Chieti. Il commercio ed il turismo abruzzese parlano sempre di più lingue straniere. L’osservatorio Confesercenti infatti rileva una impennata delle incidenza delle imprese gestite da stranieri in Abruzzo, specialmente in alcuni settori.
A cominciare dal campo della ristorazione, dove le aziende straniere sono 875 in Abruzzo, pari al 9,3 per cento del totale, leggermente al di sotto della media nazionale che sfiora il 10 per cento: questo è tuttavia l’unico dato in controtendenza.
Perché se si analizza il quadro delle attività commerciali a posto fisso, si verifica infatti che il 7,7 per cento delle attività è gestita da titolari non italiani, a fronte di una media nazionale del 5,7 per cento, con punte del 10 per cento nei negozi di abbigliamento (contro il 9,7 di media nazionale), del 6 per cento nei distributori di carburanti (contro il 3,3 per cento), del 7,4 per cento negli alimentari (in Italia è al 6,8 per cento) e del 7,2 per cento nelle macellerie (contro il 5,9 per cento di media nazionale).
Il dato lievita ulteriormente se si entra nel mondo degli ambulanti: in Abruzzo gli stranieri titolari di una concessione sono 2 mila 340, pari al 50,9 per cento del totale, mentre la media nazionale è rimasta al di sotto del 50 per cento (precisamente al 49,7).
«In alcuni settori il peso delle imprese straniere è destinato a crescere – sottolinea il presidente regionale di Confesercenti Daniele Erasmi – specialmente in determinate aree interne dove i margini d’impresa si sono ormai azzerati.

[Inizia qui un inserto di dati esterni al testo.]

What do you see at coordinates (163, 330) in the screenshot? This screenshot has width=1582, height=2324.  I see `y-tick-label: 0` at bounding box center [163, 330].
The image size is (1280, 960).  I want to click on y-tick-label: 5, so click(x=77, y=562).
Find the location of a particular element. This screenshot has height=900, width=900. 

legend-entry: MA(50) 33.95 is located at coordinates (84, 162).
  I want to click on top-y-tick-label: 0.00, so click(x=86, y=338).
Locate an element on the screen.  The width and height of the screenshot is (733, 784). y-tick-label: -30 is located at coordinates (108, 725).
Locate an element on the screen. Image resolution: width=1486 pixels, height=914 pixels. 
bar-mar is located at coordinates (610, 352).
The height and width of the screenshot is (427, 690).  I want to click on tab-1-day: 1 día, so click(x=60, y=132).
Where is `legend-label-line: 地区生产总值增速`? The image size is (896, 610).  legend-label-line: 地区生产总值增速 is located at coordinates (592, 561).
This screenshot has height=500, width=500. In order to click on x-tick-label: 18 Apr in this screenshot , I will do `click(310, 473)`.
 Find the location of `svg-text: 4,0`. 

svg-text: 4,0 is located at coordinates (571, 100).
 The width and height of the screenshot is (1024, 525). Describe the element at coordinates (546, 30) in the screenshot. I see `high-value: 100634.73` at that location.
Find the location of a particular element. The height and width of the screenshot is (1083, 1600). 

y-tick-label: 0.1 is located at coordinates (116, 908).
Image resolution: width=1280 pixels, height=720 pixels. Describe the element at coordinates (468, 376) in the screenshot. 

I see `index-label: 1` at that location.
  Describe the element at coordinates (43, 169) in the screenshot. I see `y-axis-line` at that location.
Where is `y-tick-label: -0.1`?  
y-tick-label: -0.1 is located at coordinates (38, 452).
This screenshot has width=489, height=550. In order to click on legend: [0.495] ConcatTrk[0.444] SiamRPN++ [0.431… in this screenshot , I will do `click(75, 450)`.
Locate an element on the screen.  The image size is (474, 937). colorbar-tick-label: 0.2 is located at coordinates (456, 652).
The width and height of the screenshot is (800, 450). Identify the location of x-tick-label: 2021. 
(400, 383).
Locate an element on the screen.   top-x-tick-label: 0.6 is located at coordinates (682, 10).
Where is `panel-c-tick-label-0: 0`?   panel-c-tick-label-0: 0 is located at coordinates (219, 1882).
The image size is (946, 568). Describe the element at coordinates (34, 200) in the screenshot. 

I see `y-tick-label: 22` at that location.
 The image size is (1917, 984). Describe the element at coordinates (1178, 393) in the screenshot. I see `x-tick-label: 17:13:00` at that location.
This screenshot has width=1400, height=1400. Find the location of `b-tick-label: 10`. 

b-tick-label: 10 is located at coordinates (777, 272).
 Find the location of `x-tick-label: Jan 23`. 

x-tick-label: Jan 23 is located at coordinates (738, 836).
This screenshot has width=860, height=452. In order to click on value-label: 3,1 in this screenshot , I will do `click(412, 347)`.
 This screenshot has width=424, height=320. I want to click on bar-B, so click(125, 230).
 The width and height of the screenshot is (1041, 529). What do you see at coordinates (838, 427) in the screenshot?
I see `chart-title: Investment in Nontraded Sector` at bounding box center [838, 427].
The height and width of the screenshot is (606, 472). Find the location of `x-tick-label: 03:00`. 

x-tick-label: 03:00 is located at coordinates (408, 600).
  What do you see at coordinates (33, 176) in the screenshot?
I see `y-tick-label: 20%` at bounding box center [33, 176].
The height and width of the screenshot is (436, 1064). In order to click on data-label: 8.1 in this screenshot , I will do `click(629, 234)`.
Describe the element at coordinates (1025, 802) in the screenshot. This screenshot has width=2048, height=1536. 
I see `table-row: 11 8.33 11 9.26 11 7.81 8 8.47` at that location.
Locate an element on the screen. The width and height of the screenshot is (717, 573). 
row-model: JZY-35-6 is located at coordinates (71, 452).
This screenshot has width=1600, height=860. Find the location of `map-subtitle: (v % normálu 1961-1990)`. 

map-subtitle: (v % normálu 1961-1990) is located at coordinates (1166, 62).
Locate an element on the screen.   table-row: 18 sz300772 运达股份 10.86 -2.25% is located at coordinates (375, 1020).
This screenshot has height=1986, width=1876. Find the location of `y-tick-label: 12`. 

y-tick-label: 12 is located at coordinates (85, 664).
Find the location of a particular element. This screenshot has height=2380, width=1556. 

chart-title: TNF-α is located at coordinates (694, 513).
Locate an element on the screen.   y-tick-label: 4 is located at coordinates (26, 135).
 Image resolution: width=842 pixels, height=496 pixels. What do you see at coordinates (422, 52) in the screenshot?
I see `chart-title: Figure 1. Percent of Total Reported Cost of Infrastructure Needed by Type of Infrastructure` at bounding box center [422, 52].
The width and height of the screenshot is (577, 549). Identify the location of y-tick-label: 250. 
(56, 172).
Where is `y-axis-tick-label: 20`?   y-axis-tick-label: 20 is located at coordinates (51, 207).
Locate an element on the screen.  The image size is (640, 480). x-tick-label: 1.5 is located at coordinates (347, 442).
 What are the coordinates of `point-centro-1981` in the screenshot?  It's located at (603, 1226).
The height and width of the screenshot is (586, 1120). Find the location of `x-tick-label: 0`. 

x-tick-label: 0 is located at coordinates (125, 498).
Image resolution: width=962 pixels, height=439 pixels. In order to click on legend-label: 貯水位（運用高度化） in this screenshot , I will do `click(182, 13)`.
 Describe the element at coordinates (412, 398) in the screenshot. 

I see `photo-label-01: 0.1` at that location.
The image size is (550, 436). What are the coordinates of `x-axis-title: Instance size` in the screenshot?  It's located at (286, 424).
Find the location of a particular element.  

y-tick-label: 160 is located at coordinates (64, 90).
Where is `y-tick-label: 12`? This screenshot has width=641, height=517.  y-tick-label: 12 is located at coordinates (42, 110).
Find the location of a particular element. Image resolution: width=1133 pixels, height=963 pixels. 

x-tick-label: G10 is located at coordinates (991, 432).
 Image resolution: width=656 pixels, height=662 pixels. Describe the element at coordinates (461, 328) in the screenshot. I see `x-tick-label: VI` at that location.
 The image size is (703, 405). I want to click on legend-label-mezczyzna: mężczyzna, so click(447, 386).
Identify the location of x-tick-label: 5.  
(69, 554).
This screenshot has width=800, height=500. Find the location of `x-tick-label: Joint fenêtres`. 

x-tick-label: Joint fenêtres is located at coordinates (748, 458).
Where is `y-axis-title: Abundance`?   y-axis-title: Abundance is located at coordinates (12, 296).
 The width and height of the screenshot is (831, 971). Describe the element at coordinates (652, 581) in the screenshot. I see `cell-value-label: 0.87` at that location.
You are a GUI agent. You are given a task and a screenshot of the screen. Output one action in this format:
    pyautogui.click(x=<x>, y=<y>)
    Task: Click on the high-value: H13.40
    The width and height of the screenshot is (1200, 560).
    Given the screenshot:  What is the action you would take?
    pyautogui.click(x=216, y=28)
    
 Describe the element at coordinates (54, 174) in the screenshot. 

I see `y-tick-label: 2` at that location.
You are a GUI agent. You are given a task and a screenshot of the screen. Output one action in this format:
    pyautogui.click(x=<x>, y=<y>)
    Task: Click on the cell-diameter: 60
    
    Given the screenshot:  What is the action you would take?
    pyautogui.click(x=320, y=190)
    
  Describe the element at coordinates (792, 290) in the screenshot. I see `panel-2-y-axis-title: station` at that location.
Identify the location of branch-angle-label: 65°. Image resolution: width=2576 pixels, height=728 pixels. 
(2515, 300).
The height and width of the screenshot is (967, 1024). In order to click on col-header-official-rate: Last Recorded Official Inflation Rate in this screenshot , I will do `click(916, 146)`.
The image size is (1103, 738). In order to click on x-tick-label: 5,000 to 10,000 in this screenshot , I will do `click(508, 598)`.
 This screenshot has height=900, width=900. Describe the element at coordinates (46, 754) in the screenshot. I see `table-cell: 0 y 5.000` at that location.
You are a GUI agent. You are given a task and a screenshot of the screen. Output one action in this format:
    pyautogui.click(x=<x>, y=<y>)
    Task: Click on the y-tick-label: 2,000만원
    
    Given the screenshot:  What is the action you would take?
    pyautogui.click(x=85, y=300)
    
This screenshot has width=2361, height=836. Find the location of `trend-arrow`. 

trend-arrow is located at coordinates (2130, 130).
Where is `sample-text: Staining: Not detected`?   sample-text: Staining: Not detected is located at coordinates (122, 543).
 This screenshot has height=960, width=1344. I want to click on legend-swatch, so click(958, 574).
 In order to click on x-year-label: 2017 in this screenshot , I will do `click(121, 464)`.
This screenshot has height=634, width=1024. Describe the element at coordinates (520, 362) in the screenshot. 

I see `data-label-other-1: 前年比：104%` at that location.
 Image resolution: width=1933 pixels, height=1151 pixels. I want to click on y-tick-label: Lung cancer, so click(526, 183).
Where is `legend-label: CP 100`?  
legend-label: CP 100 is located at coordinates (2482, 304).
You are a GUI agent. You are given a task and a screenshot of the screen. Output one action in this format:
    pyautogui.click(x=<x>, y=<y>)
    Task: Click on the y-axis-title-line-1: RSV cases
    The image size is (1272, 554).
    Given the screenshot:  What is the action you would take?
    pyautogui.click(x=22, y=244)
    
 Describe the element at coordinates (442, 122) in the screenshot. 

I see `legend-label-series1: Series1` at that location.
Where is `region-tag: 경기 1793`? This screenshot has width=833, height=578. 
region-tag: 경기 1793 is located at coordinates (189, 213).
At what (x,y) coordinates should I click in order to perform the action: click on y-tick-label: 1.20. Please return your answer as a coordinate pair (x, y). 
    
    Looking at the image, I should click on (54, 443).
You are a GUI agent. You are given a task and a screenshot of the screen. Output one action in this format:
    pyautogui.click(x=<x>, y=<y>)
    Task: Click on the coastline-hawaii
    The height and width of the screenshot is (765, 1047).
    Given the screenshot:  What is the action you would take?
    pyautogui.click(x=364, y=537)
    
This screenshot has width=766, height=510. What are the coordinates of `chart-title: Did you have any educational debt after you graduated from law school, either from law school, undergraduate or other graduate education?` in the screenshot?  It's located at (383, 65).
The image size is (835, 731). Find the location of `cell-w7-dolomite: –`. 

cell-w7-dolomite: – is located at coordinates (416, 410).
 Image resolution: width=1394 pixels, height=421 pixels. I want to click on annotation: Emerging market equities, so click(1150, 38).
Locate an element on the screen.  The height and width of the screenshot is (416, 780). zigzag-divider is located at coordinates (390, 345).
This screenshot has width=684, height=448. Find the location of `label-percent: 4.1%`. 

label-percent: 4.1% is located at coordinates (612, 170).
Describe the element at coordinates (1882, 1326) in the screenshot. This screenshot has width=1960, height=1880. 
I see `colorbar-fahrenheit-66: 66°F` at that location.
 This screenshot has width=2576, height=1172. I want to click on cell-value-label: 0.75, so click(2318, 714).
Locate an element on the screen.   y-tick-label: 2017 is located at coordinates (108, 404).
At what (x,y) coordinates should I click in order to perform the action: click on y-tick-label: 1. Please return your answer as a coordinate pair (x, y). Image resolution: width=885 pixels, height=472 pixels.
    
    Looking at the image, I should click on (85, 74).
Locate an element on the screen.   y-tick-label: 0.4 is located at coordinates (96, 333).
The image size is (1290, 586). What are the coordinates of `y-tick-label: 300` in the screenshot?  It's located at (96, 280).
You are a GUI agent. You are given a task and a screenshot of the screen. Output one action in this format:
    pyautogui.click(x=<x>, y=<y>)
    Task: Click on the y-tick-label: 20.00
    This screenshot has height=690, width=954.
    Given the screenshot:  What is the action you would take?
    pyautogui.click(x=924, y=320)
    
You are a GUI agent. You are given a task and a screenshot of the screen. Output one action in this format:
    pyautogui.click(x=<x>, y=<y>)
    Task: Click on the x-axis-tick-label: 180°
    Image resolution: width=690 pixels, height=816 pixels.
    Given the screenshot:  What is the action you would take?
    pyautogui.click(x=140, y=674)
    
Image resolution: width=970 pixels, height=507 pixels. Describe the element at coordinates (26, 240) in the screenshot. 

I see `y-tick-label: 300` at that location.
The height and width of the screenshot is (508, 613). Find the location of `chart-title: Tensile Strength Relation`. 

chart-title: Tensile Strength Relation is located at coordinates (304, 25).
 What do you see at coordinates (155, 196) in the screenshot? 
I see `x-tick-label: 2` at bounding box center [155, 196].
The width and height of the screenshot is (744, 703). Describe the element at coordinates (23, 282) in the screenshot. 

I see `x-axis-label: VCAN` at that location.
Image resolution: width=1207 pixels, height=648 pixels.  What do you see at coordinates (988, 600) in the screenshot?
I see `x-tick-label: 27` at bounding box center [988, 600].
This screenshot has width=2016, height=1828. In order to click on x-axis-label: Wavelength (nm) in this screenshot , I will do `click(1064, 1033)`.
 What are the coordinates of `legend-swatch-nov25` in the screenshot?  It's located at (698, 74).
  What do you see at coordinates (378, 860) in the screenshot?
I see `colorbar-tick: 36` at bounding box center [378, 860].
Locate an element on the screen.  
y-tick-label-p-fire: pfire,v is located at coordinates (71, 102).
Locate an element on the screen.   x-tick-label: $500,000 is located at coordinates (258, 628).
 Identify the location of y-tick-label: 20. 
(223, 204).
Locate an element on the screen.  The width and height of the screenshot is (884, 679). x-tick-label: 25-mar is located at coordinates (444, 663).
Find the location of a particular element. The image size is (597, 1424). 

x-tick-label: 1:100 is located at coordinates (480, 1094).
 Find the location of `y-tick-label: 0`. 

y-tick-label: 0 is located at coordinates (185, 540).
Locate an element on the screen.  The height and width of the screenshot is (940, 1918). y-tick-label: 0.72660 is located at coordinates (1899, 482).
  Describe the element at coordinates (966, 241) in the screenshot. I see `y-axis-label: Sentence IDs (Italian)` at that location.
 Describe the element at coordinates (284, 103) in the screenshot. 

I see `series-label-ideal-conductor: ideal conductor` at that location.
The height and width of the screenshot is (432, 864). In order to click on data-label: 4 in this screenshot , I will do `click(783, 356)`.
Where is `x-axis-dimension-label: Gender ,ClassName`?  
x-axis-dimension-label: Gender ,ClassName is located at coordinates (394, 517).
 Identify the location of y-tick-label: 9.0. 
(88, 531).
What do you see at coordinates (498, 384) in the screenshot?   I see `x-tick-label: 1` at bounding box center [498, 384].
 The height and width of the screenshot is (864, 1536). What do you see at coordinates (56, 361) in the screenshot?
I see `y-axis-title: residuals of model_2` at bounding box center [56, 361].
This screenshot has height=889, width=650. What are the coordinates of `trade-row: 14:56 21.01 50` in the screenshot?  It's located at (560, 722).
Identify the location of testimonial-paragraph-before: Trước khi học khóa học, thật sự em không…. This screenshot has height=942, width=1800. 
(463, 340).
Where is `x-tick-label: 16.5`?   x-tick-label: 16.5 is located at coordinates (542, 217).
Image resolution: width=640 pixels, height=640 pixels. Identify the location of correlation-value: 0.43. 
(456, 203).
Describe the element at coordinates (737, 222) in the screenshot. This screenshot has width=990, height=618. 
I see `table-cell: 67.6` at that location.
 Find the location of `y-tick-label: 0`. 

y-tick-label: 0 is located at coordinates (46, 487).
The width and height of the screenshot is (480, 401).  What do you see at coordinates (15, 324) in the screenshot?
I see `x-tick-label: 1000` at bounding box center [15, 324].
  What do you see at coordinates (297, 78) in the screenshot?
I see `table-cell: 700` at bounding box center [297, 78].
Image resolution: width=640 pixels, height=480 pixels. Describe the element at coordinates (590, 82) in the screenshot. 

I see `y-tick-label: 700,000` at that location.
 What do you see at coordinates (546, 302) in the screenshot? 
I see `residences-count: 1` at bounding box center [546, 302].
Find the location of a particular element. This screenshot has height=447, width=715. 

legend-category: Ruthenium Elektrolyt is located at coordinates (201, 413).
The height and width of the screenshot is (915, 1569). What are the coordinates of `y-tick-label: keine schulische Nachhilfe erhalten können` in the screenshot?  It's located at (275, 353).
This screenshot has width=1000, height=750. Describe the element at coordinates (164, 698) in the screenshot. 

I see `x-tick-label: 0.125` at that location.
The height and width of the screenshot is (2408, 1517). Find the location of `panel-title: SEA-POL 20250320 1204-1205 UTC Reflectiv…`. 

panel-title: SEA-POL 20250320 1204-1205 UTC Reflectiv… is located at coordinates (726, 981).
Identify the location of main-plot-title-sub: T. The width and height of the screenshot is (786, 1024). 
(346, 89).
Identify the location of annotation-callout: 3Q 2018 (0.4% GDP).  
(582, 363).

Sulla costa invece assistiamo alla realizzazione di veri e propri distretti multietnici che rischiano di diventare ghetti se le istituzioni non provvedono a mettere in campo politiche adeguate di integrazione sociale ed economica».
«Di fronte a questa crescita esponenziale di imprese straniere, anche la nostra struttura si sta adeguando a dare servizi e risposte ad una platea di imprenditori che arriva da ogni parte del mondo – spiega il direttore regionale di Confesercenti Enzo Giammarino – e soprattutto sul fronte della formazione stiamo adeguando il nostro catalogo. Le istituzioni tuttavia sono in forte ritardo da questo punto di vista».